BEGIN

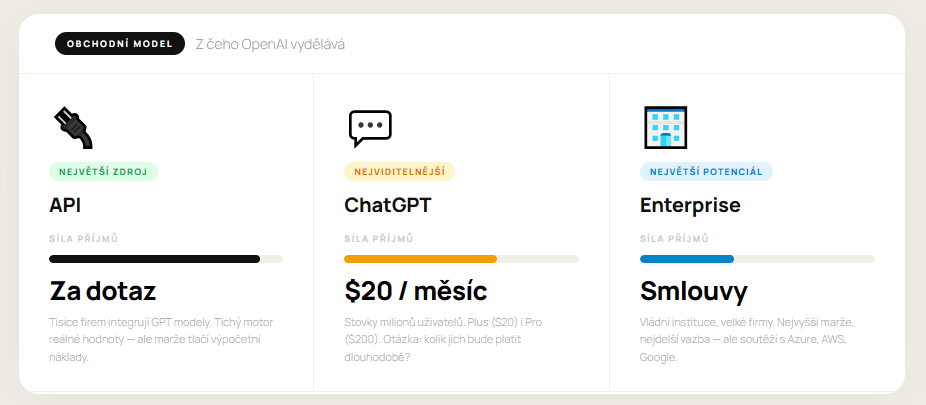Click the office building icon above Enterprise
This screenshot has width=926, height=405.
click(664, 128)
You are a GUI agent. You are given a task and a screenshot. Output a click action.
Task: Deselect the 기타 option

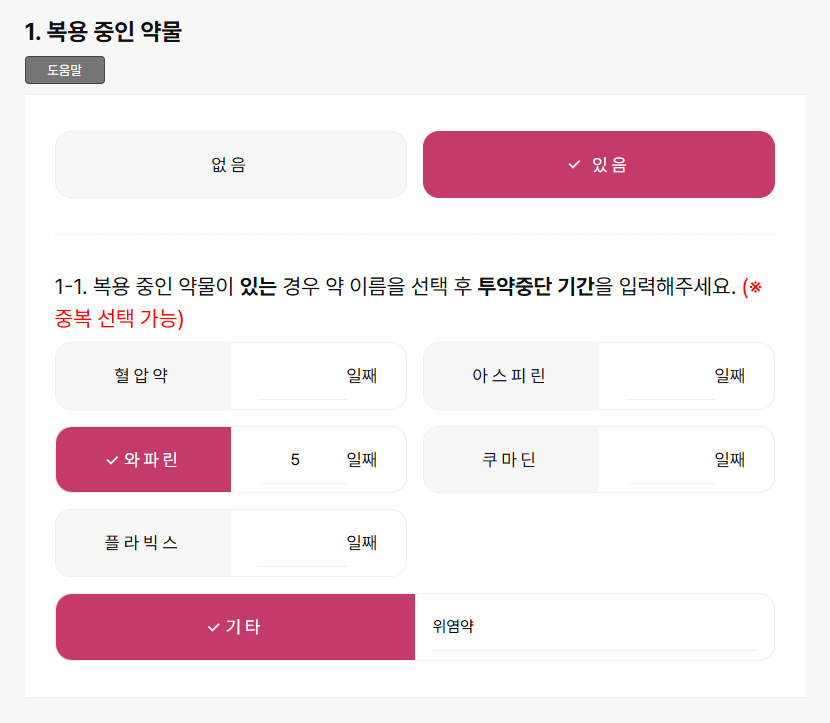[235, 627]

END

Could you restate exactly the lines from the line containing "You are a GUI" through the end of the listing, both ends included and nothing else, leaving the images out?

You are a GUI agent. You are given a task and a screenshot. Output a click action.
Task: Deselect the 기타 option

[235, 627]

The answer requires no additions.